Supplementary Note 11: The transition from laminar to turbulent flow is discussed on pp. 78-79 of Ref. [9], in Section V.3 of Ref. [10], and in Figs. 7.7 (a) and 7.7 (b) on pp. 400-401 and Sects. 14.10.5-14.10.6 of Ref. [11]. A concise survey of golf-ball aerodynamics is provided in Ref. [23]. For more detailed discussions see Refs. [24] [25], which are cited in Ref. [23]. See also the excellent, easily-understandable discussion of golf-ball aerodynamics in Ref. [26]. Assists for laminar-to-turbulent transition as employed, for example, in fluid-dynamic modeling and in small aircraft are discussed on pp. 107-108 and 208-209 of Ref. [2].

Supplementary Note 12: A sharp rise in ${C}_{D}$ as Mach 1 is approached from below followed by a sharp dip in ${C}_{D}$ at values of v slightly above Mach 1 obtains for airplane wings. See pp. 128-129 of Ref. [9]. But for unstreamlined bodies only a sharp rise in ${C}_{D}$ as Mach 1 is approached from below may obtain, with the dip in ${C}_{D}$ at values of v slightly above Mach 1 being much less pronounced than for (streamlined) airplane wings, and perhaps in some cases even nonexistent. See Section 15.10 of Ref. [11]. [Shock-wave drag (discussed in Chap. IV of Ref. [9], on p. ix of Ref. [10], and on pp. 58-60 and 182-183 of Ref. [14]), is due to shock waves at and in the vicinity of Mach 1. See also the articles “Wave drag” (most recently revised in 2019) at https://www.wikipedia.org and “Wave Drag” (most recently revised in 2017) at https://www.skybrary.aero/index.php/Main_Page.]
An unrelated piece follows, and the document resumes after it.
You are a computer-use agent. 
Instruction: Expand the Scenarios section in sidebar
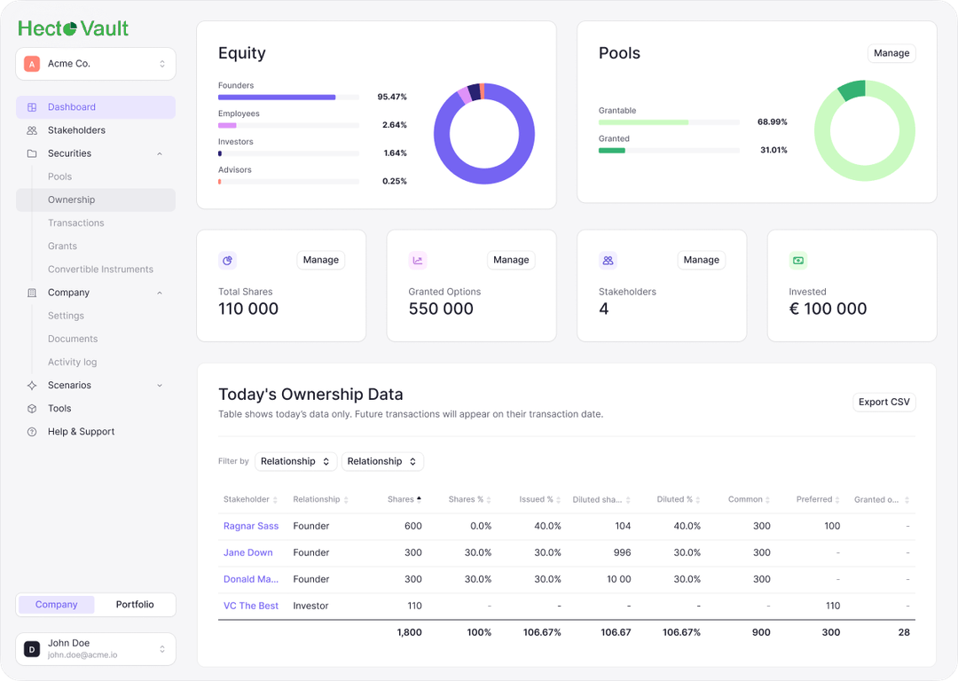[160, 385]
Supplementary Note 13: Discussions and data pertinent to the U. S. Standard Atmosphere are provided in Chap. II (especially p. 19) of Ref. [13]; Sects. 2.2, 2.3, and 2.55 of Ref. [16]; Section 1.3.4 of Ref. [17]; and pp. 18-28, 424-428, and 487 of Ref. [27]. Meticulously detailed data, including discussions, tables, and charts, concerning atmospheric density and other atmospheric properties as a function of altitude are provided in Refs. [29] [30] [31]. Somewhat less recent data, but also meticulously detailed, including discussions, tables, and charts, concerning atmospheric density and other atmospheric properties as a function of altitude are provided in Ref. [32]. Somewhat abbreviated but still more than adequate discussions, tables, and charts concerning atmospheric density and other atmospheric properties as a function of altitude are provided in Refs. [33] [34].
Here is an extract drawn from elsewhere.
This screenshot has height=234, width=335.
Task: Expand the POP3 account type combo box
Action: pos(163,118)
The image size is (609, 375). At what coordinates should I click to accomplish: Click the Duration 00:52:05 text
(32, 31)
Supplementary Note 14: The average surface atmospheric *pressure* at low altitudes on Mars is ≈ 1/120 of that on Earth. But owing to both the higher average molecular weight of Mars’ largely-CO_{2} atmosphere and its lower average temperature, the average surface atmospheric *density* at low altitudes on Mars is ≈ 1/70 of that on Earth [35] [36] [37] (see also Supplementary Note 14). See relevant data provided in Refs. [35] [36] [37] and in the following articles (both most recently revised in 2019) at https://www.wikipedia.org: “Earth” and “Mars”. Reviews of Mars aircraft are provided in the following Wikipedia articles (both most recently revised in 2019) at https://www.wikipedia.org: “Mars aircraft” and “JPL Mars Helicopter Scout”.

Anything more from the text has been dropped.